__Exercise brief__.
Render the lines from the one containing "Given: Check the Choice delivery filter" through the one containing "1120x1066 pixels. point(507,719)", both included, as a Markdown table with the columns "No." and "Line". Number each line in order and leave out any blank lines.

__Data for this task__.
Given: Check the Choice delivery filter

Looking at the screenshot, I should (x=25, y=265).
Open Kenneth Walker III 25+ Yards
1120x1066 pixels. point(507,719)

--

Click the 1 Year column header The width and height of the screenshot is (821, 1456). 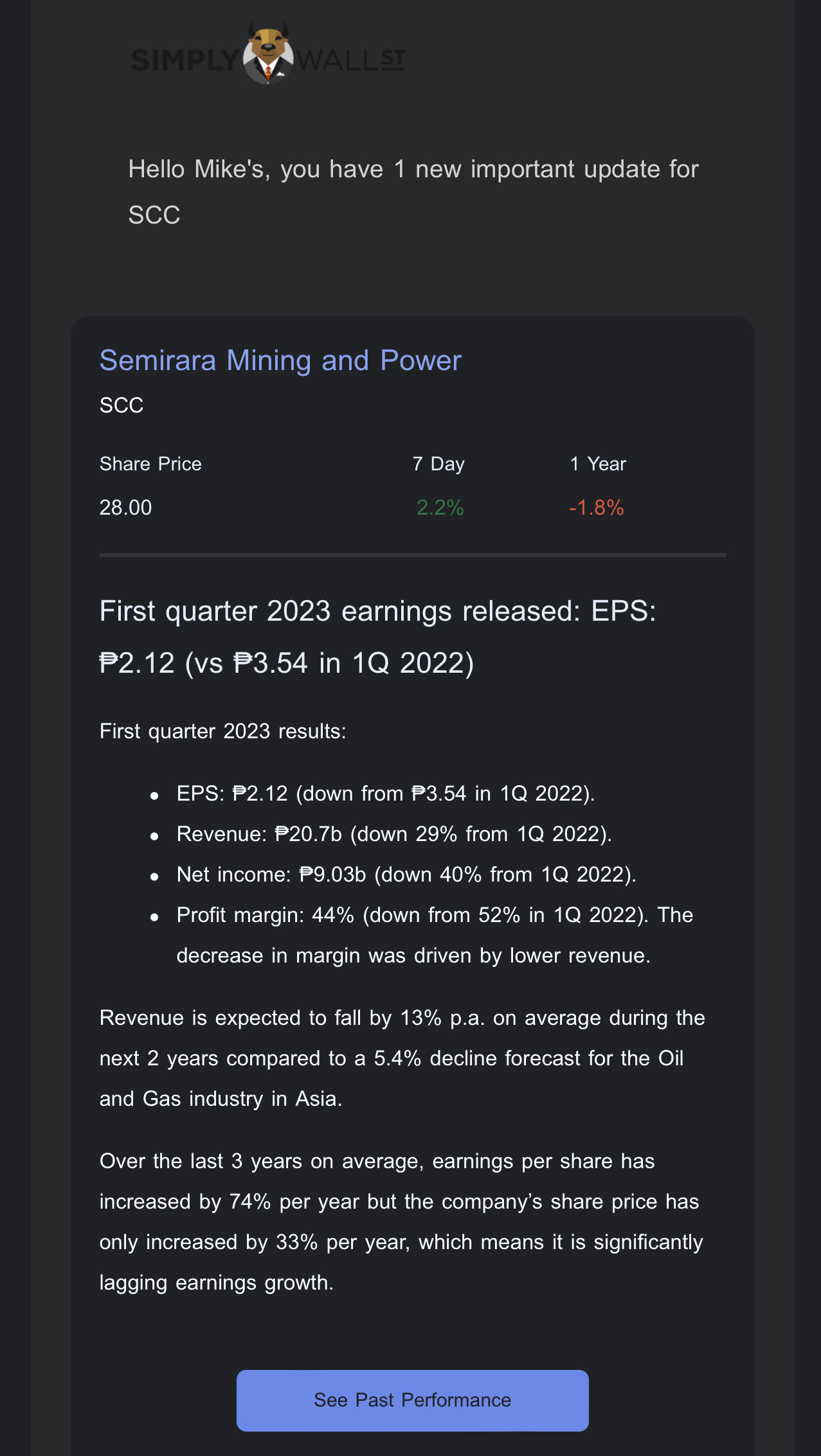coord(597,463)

__Solution to the problem__.
| No. | Line |
|---|---|
| 1 | Given: Check the Choice delivery filter |
| 2 | Looking at the screenshot, I should (x=25, y=265). |
| 3 | Open Kenneth Walker III 25+ Yards |
| 4 | 1120x1066 pixels. point(507,719) |